Bug in calibrating the giant laser that shoots at satellites

Summary

Satellites that detect nuclear explosions were calibrated by shooting a giant laser at them from a known location. The code to calculate the correction factor had a bug in it that no one had been able to fix for years, so they used a separate program to correct the correction factor. I traced the problem to an erroneous coordinate transformation matrix and fixed the bug.

Details

This is the story of how I fixed a long-standing bug in one of the U.S.’s satellite systems for detecting nuclear explosions, the ARDU (Advanced Radiation detection capability Data Unit). The ARDU system processed data from sensors on 24 GPS satellites that detected various particles (photons, protons, etc.) and decided whether they came from a nuclear explosion. (Note that the sun is a continuous thermonuclear explosion, so the ARDU had a lot of code to track where the Sun and its reflection off the ocean were to avoid accidentally starting World War III several times a day.)

The software for the ARDU ground data-processing computers was written in Ada 95 by scientists in the early 90’s. Some of the code looked like assembly, some like a series of logic truth tables, and much of it had zero comments. Everyone who had originally written the software had moved on, leaving the maintenance team a collection of videotaped lectures and a binder of handwritten (!!!) design documents. The ARDU had been running for 5 years when I joined the software maintenance team in 1999, straight out of university with a double B.S. in computer science and, fortuitously, mathematics.

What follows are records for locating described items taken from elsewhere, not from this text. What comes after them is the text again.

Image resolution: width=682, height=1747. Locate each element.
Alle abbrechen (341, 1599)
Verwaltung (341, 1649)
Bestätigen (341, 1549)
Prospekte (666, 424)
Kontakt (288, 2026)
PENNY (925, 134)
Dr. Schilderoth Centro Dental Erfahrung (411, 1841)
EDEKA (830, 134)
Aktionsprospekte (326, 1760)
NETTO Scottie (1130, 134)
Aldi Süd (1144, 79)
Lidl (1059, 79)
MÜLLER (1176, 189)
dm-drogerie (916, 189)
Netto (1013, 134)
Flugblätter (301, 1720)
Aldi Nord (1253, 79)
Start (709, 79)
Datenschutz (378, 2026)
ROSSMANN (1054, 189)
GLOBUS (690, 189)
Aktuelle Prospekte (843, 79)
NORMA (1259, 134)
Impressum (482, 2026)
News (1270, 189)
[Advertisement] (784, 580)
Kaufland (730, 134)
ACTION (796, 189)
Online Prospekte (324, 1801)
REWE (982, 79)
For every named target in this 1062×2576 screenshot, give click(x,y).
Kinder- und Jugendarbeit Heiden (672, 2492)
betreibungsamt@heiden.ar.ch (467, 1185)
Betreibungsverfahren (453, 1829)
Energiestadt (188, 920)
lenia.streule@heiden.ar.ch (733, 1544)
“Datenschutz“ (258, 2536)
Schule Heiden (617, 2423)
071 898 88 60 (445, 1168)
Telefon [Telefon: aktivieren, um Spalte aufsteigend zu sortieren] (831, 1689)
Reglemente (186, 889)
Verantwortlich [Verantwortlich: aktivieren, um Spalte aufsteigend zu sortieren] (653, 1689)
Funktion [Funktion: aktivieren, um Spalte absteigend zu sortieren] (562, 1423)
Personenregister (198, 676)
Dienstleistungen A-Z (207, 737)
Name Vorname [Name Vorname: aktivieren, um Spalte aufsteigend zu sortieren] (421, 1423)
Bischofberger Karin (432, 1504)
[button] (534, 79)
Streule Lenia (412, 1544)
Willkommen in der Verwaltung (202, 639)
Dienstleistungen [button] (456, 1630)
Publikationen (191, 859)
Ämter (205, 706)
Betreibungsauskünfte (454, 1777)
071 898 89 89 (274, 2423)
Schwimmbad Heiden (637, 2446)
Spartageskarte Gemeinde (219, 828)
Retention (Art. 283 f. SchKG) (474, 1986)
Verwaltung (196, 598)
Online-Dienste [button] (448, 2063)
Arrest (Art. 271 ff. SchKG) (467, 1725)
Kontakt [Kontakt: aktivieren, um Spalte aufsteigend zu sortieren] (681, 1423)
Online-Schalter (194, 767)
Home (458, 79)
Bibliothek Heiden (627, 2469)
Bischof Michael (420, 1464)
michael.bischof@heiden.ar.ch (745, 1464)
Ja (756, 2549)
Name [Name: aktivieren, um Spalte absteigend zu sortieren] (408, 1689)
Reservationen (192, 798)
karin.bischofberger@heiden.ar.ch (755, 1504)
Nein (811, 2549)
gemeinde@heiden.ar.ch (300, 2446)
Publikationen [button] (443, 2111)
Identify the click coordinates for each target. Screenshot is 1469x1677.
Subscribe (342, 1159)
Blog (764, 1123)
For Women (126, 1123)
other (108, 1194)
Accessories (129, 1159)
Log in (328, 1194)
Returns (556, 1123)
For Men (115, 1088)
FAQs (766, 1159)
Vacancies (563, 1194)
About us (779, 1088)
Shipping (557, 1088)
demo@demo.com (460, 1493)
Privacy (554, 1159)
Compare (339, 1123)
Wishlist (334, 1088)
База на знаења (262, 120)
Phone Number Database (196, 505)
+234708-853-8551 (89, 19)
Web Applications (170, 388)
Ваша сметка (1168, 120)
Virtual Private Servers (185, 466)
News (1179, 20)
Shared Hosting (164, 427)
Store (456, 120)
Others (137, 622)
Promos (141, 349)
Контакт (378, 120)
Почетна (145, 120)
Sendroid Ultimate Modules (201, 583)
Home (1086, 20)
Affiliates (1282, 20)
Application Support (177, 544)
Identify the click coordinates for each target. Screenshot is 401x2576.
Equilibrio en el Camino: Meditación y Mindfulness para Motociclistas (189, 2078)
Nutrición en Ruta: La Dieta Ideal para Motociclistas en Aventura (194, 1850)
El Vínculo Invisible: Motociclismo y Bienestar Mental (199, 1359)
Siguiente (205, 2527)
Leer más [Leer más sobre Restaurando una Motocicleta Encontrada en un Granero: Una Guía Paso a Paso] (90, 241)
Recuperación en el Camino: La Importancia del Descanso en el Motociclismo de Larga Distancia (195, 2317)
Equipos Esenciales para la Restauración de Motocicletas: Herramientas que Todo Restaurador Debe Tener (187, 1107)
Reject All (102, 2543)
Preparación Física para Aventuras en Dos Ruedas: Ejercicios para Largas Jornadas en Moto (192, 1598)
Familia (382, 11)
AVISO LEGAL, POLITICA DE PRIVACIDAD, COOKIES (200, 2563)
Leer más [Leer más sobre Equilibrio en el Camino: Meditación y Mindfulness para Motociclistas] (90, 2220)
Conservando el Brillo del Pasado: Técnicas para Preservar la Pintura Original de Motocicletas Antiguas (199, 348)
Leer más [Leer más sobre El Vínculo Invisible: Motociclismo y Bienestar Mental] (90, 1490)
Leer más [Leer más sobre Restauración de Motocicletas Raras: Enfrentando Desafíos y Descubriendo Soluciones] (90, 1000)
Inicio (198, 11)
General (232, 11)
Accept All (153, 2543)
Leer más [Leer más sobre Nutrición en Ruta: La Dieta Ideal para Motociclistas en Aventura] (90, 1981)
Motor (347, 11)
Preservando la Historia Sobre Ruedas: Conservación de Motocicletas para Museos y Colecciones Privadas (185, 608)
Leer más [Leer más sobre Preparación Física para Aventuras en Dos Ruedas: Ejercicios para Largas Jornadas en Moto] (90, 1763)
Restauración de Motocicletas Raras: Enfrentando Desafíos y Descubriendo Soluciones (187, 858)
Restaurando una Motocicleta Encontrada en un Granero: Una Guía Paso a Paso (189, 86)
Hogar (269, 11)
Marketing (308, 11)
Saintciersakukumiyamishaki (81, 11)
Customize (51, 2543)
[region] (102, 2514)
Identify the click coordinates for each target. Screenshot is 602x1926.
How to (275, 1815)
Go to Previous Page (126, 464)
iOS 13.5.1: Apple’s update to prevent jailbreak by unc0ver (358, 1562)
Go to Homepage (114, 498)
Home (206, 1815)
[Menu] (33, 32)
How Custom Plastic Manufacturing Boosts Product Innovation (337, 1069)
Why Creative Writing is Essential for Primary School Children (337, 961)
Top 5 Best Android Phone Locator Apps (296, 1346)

So what was the bug? One of the satellite sensors detected the location of bright lights on the surface of the earth. It needed to be calibrated by being shot at by a giant laser (!!!) in the mountains near Albuquerque. The sensor on the satellite would detect the laser light and send raw sensor data back to the computer on the ground, which calculated where the satellite thought the location of the laser was and compared that to its known location. Then the difference between the two locations would be used to correct all the other output from that sensor.

But there was a bug in the code that calculated the location of the giant laser. The code always returned a location that was way, way off the real location of the giant laser… but in a predictable way. No one could figure out where the bug was in the ARDU code. So one of the programmers wrote a separate FORTRAN program that calculated the location correctly from the raw sensor data. It had to be run by hand and was super annoying when I was helping with Y2K testing. I decided I was going to fix this weird calibration bug as soon as I got my clearance.

First, how did the light sensor work? To get the coordinates of the giant laser shooting at it, the satellite recorded where the light hit a spinning disc inside the satellite, which was turned into an [x,y] coordinate pair. The [x,y] coordinates, the position of the spinning disc, and the satellite’s position and orientation defined a vector which was intersected with the surface of the earth to get the latitude and longitude of the giant laser.

I noticed that the output of the buggy code seemed as if it had at some point accidentally flipped an [x,y] pair across a diagonal line instead of rotating the [x,y] pair around the origin. This kind of flip could happen if the code accidentally applied a reflection matrix instead of a rotation matrix, which look very similar.

Rotation and reflection matrices are kinds of transformation matrices, which are how you convert between different coordinate systems. To get from the spinning disc to the earth’s surface, there were, like, eleventy transformation matrices in the code, and they all looked the same to me. So I wrote out all the transformation matrices from the ARDU code on the whiteboard in the classified vault and laboriously worked my way through what each one did by hand.

Eventually I found the bug! One of the transformation matrices had sin() and cos() swapped. The result was some wonky kind of reflection instead of what it should have been, a rotation.

I fixed the transformation matrix code so it did the rotation correctly and it fixed the bug! No more running the raw sensor data by hand through a random FORTRAN program.